• Supplied entries
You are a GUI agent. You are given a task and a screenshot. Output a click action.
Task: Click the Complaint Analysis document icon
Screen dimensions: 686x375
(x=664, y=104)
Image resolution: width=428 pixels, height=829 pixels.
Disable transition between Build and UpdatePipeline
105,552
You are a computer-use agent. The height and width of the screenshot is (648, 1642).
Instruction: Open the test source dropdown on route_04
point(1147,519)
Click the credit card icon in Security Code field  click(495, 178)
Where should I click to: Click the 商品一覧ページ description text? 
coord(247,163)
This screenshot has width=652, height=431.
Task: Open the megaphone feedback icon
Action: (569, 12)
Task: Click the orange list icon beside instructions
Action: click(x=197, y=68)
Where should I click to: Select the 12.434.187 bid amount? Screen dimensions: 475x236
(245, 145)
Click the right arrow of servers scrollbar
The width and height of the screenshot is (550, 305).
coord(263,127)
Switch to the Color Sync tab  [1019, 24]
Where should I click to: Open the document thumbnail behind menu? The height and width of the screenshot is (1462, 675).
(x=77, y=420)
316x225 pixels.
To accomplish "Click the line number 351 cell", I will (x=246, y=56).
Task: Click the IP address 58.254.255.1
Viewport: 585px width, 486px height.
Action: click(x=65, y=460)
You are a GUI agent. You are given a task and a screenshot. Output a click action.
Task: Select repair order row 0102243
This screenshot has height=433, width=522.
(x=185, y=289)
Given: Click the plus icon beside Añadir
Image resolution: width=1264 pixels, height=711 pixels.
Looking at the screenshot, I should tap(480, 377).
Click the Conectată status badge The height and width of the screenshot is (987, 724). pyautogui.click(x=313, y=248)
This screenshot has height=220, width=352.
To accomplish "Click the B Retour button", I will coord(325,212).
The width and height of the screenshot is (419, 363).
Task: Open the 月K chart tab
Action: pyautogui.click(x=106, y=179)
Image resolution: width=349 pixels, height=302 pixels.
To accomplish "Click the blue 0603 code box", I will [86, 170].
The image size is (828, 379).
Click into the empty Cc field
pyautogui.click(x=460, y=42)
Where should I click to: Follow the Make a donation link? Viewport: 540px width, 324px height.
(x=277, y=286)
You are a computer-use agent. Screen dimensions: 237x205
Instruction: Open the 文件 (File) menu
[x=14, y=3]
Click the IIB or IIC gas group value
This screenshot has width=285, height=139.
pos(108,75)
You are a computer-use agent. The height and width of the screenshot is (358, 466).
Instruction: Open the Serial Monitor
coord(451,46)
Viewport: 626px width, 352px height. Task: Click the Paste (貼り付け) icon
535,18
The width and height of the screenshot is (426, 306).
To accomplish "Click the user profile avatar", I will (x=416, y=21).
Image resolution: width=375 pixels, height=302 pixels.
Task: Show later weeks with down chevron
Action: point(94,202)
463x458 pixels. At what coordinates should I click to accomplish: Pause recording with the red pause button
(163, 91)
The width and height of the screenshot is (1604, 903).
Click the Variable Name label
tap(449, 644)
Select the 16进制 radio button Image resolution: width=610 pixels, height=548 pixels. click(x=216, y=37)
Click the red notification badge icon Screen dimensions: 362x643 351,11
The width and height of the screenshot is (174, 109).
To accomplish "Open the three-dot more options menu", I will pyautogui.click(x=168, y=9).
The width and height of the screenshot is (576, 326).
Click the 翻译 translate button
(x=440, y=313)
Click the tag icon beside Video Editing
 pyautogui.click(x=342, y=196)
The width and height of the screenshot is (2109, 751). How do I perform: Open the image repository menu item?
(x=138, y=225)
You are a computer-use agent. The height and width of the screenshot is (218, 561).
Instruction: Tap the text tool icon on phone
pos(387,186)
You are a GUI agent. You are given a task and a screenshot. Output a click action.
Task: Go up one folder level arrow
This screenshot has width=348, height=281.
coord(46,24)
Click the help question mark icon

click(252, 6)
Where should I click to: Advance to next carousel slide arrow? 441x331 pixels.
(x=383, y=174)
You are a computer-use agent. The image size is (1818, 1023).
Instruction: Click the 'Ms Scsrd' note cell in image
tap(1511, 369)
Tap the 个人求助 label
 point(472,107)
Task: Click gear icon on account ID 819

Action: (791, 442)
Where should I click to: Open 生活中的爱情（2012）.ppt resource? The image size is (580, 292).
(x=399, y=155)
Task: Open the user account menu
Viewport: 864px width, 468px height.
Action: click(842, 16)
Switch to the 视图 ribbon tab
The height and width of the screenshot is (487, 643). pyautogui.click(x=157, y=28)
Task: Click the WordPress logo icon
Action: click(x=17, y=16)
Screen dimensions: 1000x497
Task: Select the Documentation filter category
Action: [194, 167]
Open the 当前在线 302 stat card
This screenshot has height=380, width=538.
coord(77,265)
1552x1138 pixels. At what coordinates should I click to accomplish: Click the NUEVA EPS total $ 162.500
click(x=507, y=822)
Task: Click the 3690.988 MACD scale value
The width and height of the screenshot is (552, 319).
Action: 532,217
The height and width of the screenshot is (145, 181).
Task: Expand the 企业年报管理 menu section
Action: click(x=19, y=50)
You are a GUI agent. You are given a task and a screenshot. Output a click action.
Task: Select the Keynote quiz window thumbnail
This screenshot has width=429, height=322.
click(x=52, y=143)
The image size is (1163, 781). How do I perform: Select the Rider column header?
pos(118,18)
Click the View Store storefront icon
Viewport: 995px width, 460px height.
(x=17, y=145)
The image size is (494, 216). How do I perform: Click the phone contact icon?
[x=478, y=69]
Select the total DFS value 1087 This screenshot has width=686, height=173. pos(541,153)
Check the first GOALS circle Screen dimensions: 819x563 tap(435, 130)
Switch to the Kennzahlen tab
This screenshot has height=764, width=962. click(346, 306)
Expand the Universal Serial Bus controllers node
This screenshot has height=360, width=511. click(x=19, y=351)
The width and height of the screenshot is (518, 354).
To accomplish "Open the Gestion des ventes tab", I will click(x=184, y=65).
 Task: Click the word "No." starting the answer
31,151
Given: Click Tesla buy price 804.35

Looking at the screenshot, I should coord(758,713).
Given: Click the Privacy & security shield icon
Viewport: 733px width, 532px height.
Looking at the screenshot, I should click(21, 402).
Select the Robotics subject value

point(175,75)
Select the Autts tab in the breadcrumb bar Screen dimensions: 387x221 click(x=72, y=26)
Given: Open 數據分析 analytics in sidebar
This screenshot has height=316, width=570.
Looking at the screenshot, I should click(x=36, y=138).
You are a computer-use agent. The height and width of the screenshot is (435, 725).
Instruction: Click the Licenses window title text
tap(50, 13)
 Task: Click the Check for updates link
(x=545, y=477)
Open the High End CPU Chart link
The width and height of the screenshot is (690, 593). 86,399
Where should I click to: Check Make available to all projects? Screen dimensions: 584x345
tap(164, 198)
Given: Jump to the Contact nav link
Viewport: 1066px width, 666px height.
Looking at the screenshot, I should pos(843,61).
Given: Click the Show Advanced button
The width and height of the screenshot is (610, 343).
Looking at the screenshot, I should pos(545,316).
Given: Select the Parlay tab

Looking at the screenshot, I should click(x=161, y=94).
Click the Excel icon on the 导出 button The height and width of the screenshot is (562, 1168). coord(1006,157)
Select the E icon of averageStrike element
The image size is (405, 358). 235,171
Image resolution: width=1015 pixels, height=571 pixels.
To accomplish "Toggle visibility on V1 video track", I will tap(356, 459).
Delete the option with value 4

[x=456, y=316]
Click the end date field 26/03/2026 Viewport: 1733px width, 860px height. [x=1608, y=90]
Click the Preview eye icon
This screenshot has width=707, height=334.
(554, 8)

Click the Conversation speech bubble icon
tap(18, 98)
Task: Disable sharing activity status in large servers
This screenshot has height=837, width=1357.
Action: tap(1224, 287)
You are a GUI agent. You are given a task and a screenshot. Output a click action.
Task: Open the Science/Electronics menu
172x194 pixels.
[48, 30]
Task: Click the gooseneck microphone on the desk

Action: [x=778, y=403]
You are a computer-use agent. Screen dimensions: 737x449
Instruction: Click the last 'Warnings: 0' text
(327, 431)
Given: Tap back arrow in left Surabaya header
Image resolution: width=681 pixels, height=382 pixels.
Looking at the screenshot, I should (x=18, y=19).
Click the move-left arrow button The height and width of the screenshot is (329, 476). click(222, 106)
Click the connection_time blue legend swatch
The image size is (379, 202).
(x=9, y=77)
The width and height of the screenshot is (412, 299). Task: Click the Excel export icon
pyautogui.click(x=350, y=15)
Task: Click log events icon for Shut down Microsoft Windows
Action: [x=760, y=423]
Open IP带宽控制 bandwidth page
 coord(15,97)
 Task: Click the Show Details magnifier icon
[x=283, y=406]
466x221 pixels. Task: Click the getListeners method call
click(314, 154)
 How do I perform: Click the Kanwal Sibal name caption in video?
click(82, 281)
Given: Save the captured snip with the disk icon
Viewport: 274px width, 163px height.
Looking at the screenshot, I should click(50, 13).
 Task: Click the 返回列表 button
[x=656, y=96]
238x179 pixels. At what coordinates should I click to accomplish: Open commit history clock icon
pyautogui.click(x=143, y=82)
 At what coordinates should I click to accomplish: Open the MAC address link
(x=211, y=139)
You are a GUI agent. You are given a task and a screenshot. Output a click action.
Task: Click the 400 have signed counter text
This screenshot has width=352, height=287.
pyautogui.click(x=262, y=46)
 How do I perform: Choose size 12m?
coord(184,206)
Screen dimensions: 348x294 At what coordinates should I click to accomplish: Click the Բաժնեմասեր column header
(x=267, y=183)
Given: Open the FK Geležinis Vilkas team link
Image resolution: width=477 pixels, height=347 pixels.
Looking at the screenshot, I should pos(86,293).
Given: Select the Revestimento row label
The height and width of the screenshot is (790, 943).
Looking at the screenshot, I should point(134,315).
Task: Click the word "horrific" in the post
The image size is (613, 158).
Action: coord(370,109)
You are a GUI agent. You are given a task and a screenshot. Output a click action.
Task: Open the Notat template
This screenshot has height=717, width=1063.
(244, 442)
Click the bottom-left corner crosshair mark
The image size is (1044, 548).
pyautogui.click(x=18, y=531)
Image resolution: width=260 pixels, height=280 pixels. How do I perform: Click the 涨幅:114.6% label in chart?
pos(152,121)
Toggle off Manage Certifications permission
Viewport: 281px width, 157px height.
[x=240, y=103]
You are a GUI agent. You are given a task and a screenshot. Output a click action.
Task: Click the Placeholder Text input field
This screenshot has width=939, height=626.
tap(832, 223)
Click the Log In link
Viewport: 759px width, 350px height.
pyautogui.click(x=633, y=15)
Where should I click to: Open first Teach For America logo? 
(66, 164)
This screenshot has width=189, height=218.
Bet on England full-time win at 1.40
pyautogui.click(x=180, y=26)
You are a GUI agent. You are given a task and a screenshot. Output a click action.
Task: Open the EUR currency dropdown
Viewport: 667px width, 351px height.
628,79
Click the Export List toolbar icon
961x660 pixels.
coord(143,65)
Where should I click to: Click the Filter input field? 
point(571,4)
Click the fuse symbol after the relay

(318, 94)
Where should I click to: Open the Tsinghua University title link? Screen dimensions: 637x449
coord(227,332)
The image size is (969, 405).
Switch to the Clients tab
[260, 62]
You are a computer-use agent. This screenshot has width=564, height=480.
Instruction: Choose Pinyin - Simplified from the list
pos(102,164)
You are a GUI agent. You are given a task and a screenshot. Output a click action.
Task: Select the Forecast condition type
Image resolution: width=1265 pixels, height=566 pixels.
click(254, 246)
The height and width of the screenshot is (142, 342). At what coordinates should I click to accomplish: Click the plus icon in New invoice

• Problem
Every line of the data above that includes "computer" should be listed.

• Answer to the problem
You are a computer-use agent. The height and width of the screenshot is (648, 1642).
You are a computer-use agent. Screen dimensions: 237x205
You are a computer-use agent. The height and width of the screenshot is (358, 466).
You are a computer-use agent. The height and width of the screenshot is (218, 561).
You are a computer-use agent. The image size is (1818, 1023).
You are a computer-use agent. The height and width of the screenshot is (435, 725).
You are a computer-use agent. Screen dimensions: 737x449
You are a computer-use agent. This screenshot has width=564, height=480.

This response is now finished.